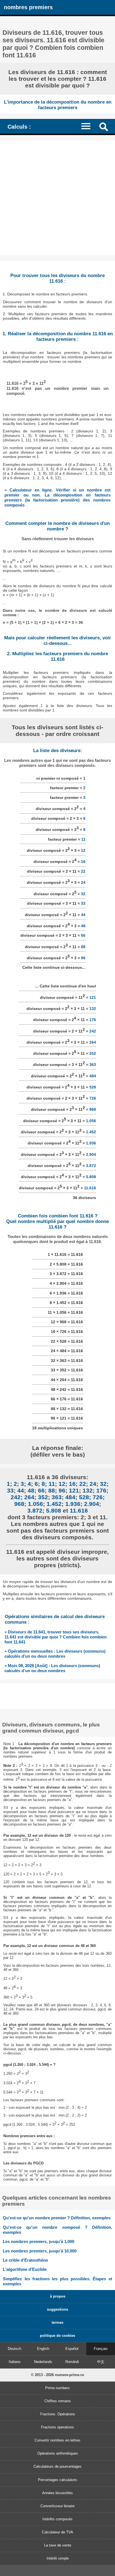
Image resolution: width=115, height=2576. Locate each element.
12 (83, 850)
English (43, 2349)
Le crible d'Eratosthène (25, 2260)
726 (92, 1098)
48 (83, 925)
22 (83, 871)
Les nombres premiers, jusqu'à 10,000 (39, 2251)
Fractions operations (57, 2427)
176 (92, 1019)
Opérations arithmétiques (57, 2453)
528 (92, 1087)
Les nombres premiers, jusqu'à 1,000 (38, 2241)
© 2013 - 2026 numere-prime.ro (57, 2375)
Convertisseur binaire (57, 2506)
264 (92, 1042)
──────────
DIRECTIONS FOR THIS TASK: Go through the material line by line. Show each line that contains the string "premiers".

RESULT FOR THIS EXERCISE:
Les nombres premiers, jusqu'à 10,000 (39, 2251)
Les nombres premiers, jusqu'à 1,000 (38, 2241)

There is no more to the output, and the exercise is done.